(Problem description) Rewrite everything from the start of the data down through the line containing "Sign In (171, 2460)", swapping "Policies" for "Store Policies" and leaving all else unchanged.

(Records shown)
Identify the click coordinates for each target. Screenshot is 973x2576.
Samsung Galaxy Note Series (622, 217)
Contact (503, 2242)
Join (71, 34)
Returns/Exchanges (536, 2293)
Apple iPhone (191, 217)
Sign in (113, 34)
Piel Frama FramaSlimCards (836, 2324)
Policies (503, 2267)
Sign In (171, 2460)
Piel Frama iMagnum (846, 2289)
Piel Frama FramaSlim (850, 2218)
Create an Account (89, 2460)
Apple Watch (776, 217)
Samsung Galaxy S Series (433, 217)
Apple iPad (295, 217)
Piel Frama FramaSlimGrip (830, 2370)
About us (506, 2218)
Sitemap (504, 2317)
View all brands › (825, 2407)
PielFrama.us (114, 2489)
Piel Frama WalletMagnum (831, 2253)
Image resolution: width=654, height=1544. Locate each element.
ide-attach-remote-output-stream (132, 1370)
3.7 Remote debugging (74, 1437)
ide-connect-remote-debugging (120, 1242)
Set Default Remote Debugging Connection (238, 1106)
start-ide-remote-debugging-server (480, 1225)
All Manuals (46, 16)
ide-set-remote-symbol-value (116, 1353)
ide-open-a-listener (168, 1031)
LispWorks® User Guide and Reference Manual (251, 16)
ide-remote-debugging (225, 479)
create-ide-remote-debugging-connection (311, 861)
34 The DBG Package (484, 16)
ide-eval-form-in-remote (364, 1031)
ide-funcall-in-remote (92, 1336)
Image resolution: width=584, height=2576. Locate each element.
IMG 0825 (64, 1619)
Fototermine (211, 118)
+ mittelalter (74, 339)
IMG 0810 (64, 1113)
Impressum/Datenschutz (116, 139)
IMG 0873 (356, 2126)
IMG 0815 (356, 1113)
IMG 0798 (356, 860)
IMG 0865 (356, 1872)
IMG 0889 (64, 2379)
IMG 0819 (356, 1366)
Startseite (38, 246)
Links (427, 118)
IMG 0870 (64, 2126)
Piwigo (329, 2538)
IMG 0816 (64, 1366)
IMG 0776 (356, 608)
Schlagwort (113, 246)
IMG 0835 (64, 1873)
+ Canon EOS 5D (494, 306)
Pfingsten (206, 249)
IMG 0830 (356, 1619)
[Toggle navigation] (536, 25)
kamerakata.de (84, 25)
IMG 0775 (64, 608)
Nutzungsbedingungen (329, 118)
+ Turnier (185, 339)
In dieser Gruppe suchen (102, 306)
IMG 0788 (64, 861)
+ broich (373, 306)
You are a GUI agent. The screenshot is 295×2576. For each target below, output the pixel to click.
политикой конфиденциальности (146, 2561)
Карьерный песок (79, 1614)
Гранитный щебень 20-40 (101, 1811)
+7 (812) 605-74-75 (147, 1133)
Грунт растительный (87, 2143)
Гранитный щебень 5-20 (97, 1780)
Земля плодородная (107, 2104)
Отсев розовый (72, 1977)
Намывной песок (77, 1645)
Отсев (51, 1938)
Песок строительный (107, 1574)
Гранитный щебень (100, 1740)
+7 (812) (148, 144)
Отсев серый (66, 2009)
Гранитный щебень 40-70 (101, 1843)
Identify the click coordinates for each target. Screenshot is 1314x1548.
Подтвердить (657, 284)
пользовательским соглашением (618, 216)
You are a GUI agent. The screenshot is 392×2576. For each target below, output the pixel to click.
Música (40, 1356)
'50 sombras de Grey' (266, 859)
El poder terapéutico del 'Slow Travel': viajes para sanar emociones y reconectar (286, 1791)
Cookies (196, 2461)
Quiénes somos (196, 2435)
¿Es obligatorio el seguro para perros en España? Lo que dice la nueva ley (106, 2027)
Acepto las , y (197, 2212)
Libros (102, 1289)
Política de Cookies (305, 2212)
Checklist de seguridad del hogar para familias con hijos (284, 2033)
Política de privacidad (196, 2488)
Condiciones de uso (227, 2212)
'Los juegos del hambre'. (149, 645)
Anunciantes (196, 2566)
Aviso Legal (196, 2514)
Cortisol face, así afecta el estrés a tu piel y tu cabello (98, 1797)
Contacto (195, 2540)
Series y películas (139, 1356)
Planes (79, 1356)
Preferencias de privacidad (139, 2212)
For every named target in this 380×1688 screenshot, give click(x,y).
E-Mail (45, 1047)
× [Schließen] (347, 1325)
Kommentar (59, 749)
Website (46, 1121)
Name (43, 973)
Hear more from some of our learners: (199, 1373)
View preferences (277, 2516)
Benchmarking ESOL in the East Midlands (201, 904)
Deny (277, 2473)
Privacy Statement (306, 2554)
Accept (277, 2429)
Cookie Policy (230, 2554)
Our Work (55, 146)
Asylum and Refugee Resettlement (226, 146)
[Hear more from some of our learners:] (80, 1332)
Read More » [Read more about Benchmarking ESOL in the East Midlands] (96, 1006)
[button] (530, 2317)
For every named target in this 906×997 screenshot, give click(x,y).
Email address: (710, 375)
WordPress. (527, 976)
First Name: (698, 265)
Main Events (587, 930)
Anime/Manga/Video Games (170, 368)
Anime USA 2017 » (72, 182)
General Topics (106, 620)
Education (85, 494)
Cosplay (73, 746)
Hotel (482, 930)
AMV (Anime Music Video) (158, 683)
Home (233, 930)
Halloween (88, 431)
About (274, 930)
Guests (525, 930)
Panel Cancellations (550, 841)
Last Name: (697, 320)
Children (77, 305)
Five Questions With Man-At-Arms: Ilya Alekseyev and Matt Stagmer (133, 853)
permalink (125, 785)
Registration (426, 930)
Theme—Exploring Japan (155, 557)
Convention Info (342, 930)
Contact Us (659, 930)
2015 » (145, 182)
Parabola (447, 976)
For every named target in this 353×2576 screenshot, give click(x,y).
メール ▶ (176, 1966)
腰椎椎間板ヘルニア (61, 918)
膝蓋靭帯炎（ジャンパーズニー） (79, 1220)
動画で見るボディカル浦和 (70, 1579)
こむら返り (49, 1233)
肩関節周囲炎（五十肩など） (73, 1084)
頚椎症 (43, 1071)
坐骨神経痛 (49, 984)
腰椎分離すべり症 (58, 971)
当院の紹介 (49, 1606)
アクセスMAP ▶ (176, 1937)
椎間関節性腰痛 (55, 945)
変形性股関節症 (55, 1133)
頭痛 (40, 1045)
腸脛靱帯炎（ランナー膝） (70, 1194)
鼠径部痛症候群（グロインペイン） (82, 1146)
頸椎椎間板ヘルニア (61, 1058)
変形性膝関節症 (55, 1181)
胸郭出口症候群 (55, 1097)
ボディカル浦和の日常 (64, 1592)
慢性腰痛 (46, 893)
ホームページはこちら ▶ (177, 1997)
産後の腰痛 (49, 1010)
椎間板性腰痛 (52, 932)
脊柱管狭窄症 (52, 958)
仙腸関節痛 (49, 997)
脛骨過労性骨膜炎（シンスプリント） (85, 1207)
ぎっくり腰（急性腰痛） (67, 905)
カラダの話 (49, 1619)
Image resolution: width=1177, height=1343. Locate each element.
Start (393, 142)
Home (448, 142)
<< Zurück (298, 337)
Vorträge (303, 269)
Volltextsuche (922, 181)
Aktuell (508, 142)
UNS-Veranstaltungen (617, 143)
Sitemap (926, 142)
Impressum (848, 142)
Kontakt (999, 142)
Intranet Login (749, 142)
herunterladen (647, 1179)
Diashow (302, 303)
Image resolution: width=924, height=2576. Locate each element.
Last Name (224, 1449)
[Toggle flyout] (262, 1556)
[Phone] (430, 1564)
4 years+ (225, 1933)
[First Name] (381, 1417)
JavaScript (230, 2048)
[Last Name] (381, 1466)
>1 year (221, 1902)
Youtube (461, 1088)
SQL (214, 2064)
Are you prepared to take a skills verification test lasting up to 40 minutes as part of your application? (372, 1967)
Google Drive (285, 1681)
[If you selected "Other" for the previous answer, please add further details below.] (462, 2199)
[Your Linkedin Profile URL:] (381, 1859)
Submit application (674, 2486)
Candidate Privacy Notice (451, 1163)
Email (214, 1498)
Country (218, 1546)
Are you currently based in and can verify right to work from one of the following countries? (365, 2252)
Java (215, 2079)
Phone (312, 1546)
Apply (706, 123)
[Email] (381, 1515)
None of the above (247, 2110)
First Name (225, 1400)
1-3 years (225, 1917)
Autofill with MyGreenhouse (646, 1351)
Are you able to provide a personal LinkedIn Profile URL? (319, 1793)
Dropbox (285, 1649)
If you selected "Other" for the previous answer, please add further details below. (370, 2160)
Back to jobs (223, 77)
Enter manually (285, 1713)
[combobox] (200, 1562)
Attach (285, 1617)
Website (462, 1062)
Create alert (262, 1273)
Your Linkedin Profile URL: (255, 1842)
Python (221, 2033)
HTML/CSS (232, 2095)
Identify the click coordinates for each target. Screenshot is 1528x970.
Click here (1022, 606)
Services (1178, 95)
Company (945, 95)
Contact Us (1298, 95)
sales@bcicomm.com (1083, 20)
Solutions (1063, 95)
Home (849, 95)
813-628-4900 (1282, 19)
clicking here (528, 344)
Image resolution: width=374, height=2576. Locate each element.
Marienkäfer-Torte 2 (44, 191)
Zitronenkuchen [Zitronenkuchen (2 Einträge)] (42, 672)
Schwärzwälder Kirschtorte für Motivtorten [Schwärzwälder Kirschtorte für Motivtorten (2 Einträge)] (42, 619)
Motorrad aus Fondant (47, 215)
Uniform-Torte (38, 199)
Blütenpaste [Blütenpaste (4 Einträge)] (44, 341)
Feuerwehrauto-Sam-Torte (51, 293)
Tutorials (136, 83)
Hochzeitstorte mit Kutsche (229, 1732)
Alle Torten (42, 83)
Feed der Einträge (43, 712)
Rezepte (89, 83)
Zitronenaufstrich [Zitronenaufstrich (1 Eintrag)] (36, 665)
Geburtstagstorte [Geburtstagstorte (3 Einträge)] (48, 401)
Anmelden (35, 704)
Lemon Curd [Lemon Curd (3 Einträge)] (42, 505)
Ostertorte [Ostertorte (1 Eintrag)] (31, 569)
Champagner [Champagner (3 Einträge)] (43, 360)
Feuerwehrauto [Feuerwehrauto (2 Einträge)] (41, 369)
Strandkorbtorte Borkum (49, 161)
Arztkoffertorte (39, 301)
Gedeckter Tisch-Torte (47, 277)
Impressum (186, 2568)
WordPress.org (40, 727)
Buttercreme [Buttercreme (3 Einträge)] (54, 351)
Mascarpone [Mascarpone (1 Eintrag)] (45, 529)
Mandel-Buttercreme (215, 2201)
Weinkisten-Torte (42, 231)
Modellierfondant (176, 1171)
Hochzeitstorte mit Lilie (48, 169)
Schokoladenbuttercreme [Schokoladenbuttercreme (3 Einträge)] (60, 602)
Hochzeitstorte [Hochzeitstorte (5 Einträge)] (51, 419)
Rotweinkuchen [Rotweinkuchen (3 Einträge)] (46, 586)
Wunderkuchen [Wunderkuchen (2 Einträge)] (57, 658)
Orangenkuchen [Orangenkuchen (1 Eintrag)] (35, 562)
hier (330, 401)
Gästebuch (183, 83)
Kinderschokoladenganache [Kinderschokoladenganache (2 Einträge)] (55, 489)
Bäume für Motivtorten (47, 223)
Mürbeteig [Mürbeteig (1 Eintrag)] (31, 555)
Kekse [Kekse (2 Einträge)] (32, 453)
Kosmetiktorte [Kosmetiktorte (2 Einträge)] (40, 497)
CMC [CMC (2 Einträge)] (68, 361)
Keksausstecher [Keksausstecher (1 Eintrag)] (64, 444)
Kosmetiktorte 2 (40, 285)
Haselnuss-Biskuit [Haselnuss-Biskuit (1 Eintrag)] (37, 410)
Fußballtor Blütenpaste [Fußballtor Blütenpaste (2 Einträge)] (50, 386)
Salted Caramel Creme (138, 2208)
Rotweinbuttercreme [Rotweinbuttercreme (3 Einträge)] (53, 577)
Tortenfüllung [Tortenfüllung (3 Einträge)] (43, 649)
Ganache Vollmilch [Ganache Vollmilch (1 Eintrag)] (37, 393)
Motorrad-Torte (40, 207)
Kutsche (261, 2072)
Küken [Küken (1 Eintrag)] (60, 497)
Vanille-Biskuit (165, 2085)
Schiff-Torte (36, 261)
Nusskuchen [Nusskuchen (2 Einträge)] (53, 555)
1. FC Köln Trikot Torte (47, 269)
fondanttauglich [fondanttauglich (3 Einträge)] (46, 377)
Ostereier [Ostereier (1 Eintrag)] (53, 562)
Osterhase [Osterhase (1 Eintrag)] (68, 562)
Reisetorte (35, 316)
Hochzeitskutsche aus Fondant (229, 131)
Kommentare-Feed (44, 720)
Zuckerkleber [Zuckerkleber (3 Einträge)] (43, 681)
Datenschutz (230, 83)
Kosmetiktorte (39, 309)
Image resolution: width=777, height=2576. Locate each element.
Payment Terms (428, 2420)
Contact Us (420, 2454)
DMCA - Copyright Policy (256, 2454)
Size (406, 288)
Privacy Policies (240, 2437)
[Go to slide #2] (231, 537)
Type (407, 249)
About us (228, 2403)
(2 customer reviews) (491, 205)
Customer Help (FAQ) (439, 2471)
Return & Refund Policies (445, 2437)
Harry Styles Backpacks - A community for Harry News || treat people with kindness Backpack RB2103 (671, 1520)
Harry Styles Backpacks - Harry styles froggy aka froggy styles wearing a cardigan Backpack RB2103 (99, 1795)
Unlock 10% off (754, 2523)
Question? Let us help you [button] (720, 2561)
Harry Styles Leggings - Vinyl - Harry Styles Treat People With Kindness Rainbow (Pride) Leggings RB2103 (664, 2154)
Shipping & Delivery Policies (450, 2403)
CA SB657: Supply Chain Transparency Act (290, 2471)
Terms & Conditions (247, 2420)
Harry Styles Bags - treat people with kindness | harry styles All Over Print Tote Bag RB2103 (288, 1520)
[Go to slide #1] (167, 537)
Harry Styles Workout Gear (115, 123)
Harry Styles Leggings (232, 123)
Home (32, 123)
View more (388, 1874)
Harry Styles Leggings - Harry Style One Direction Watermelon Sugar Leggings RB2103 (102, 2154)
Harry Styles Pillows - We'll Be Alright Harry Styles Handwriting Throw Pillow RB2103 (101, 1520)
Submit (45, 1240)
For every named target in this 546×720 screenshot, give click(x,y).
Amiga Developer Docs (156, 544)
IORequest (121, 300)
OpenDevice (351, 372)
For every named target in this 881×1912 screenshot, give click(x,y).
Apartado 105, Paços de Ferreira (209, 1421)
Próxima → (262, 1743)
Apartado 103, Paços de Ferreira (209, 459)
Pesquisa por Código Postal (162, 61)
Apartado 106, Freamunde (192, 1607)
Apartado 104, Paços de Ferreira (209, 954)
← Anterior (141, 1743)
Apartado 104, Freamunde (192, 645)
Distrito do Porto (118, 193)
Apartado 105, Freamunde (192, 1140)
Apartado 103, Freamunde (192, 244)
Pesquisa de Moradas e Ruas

(Solved problem)
Identify the click coordinates for each target. Screenshot is 973x2576.
Samsung Galaxy Note Series (622, 217)
Contact (503, 2242)
Join (71, 34)
Returns/Exchanges (536, 2293)
Apple iPhone (191, 217)
Sign in (113, 34)
Piel Frama FramaSlimCards (836, 2324)
Store Policies (503, 2267)
Sign In (171, 2460)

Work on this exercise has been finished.